Feature selection, feature extraction, and feature optimization are the different forms of dimensionality reduction. Dimensionality reduction is today’s research topic as it plays a vital role in analyzing data in various important fields like sentiment analysis [8]. A lot of research is done on sentiment analysis using machine learning algorithms and different word embedding techniques in a wide range of applications such as massive open online courses (MOOC) course assessment, product reviews, and probable question topic extraction [9,10,11]. Turkish and bibliometric data analysis is also done using sentiment analysis with feature selection techniques [12,13]. Humanoid robots have a wide application area in today’s world. Feature selection plays a vital role in robotics too. The real challenge here is to get push recovery for the humanoid robot and non-linearity associated with the motion. To know the neurological disorders and problem identification of gait abnormality, human motion study is very important [49,51]. Human gait is unique for every person. The human walk is described with different joint trajectories [14,15,16]. This push recovery data classification is also done in the literature by using deep learning techniques. Features play an essential role in developing a computing module for push and gait recovery [17,18].

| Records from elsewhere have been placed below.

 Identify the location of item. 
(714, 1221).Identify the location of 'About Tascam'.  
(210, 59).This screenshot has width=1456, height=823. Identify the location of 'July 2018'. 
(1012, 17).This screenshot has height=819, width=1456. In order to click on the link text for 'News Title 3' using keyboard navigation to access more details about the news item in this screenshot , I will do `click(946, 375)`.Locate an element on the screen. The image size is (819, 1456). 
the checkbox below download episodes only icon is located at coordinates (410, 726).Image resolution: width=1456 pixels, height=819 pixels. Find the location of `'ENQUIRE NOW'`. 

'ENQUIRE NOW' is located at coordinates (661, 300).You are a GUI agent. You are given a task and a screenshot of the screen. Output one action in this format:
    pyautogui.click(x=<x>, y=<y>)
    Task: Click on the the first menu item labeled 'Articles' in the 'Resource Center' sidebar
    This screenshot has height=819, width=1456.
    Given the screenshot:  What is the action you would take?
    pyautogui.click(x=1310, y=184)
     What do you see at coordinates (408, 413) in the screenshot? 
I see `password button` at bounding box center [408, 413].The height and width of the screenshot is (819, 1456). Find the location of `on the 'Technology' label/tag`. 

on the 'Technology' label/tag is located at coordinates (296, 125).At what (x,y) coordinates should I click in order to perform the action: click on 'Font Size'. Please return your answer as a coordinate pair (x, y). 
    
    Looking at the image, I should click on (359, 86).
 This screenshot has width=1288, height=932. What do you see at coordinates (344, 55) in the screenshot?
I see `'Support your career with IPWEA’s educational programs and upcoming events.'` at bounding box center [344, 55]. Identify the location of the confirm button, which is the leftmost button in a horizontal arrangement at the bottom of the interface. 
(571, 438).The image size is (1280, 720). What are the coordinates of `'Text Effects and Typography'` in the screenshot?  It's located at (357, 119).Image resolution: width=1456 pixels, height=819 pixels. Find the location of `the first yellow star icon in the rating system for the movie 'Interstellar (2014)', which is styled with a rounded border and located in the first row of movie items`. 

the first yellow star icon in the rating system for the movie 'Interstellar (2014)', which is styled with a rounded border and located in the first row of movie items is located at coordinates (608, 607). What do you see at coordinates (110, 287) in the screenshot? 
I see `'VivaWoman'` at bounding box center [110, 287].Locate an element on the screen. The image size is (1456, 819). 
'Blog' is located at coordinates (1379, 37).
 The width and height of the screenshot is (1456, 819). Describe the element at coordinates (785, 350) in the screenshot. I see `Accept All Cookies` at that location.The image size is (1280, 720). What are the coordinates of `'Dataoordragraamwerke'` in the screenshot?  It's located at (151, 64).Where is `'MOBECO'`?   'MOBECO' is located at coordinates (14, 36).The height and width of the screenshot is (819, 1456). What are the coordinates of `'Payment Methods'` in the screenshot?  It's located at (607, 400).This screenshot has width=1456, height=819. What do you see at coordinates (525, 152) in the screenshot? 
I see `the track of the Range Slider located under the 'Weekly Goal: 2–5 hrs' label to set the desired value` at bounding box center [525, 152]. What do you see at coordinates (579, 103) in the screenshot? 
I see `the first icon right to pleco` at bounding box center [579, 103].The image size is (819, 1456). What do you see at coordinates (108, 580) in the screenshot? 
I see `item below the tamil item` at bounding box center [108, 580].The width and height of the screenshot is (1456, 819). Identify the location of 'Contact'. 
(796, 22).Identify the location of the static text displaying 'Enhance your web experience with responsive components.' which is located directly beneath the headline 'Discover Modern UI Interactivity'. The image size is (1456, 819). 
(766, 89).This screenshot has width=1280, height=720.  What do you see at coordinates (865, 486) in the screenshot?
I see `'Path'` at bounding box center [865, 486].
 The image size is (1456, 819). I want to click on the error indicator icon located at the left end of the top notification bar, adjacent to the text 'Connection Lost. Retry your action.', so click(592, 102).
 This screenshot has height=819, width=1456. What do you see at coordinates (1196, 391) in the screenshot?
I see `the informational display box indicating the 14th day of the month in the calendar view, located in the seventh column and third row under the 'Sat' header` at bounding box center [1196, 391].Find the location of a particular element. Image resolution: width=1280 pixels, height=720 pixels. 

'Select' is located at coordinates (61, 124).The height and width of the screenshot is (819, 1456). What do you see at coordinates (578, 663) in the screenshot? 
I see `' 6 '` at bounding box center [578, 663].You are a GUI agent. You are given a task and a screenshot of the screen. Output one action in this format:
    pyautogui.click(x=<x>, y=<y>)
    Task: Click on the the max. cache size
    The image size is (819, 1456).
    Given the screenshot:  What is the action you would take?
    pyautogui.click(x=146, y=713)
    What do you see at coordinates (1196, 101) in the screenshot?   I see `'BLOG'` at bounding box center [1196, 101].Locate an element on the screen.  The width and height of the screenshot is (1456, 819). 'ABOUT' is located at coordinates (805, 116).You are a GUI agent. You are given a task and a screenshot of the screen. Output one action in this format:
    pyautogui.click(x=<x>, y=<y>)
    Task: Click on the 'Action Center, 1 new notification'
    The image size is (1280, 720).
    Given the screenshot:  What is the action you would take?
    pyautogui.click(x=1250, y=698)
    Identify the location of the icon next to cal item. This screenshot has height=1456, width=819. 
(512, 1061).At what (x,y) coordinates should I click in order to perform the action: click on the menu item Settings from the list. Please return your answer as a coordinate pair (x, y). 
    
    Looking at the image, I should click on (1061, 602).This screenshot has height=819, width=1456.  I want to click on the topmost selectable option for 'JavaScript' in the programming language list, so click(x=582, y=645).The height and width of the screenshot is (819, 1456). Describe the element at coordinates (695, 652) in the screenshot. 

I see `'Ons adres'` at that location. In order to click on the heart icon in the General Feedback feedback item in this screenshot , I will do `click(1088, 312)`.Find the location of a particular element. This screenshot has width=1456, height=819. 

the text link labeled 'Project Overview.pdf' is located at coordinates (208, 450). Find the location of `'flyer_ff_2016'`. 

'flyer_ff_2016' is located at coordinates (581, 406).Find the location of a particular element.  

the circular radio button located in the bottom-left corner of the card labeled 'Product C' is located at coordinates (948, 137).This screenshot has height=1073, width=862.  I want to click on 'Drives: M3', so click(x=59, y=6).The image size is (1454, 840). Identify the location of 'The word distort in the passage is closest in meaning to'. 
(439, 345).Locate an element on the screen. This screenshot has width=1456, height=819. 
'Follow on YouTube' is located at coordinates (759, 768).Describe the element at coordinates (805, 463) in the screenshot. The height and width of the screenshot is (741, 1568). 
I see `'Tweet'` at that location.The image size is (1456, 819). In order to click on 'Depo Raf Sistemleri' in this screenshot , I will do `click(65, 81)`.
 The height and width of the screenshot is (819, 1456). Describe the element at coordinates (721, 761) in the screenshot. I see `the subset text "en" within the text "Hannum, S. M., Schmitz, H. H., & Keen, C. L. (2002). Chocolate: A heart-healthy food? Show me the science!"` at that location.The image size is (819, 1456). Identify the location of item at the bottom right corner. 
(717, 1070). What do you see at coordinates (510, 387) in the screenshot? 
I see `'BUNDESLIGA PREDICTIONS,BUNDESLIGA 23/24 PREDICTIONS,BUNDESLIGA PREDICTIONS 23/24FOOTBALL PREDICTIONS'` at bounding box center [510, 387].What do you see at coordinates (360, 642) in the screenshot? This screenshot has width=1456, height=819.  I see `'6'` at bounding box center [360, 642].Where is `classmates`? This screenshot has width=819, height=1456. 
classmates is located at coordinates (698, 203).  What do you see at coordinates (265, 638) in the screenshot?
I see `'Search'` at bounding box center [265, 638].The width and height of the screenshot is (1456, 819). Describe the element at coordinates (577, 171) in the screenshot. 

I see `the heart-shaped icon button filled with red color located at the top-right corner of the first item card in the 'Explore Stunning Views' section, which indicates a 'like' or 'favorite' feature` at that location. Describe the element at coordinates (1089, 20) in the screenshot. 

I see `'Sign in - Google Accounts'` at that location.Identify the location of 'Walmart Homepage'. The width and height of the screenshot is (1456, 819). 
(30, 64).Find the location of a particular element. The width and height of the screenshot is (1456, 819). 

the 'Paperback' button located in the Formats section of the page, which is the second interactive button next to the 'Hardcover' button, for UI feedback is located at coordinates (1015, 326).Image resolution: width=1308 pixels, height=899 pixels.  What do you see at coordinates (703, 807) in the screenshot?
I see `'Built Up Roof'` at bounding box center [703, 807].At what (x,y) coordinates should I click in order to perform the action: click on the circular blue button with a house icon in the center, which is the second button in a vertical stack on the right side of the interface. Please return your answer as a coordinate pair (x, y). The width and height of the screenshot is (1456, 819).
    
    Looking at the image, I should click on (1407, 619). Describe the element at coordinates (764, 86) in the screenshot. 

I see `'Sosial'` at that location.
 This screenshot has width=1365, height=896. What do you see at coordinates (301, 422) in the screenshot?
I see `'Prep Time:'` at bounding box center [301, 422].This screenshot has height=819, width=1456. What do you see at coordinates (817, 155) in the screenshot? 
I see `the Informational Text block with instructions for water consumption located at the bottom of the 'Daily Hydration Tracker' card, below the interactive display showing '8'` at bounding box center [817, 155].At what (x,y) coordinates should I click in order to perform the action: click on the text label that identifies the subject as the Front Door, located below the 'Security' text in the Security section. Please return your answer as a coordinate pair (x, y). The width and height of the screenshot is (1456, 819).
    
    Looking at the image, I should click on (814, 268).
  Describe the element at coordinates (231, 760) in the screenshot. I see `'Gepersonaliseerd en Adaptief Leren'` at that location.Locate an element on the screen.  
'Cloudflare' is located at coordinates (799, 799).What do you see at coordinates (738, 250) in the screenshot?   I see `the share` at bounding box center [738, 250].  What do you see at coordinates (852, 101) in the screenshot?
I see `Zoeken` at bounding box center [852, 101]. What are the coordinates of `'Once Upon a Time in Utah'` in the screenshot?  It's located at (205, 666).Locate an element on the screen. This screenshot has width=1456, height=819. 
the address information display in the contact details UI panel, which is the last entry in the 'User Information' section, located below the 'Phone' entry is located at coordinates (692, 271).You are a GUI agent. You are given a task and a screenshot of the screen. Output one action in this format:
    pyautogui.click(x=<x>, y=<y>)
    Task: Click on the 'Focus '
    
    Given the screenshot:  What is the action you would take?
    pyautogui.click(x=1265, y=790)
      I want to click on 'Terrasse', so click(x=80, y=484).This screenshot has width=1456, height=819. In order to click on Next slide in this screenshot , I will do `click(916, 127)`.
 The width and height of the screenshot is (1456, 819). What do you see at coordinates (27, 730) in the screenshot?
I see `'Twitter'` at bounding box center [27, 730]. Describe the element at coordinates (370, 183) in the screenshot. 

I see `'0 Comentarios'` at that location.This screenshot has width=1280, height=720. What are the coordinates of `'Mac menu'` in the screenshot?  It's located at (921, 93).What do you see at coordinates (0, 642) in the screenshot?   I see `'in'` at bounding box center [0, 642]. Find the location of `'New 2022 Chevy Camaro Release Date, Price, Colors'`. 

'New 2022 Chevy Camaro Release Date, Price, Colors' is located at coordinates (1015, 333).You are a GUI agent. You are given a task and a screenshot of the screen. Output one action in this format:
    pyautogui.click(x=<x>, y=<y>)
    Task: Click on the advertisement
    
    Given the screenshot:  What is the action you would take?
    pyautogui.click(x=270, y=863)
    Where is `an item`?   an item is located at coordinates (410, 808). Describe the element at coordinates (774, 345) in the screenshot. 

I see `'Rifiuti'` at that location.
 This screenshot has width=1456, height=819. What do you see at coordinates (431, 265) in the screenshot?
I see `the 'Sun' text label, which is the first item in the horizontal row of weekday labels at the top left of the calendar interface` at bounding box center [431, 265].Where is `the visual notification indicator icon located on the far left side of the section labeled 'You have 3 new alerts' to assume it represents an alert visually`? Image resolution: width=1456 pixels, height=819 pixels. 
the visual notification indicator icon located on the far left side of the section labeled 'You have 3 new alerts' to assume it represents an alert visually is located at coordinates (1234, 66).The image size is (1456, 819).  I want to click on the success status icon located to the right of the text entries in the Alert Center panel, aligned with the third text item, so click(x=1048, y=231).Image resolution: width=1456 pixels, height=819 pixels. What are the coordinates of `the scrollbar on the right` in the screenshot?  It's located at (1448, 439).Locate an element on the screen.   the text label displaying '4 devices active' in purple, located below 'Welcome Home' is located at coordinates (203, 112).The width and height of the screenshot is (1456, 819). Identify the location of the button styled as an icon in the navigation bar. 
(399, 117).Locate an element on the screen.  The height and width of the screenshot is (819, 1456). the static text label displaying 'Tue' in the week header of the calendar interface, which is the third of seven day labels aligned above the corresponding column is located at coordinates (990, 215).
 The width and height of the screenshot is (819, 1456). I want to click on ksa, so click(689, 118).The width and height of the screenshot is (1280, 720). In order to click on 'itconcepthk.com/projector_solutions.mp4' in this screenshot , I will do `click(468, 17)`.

Feature reduction is also necessary for natural language processing. Machines do not have the capability like humans to understand the language with proper meaning. For natural language processing, research is carried out with different dimensions by many authors for the sentiment analysis of the comments, reviews on social media or websites [19], context-based queries [20], teacher assessment reviews [21], and text classification using keyword extraction [22,23,24]. Thus, feature reduction has become an important part of widely applicable data analytics. One can apply feature reduction to directly impact classifier accuracy, computational time, and space requirements.

1.4 Research contribution

This study contributes toward a feature extraction method that very effectively uses the convolution technique for the first time in the literature for feature reduction.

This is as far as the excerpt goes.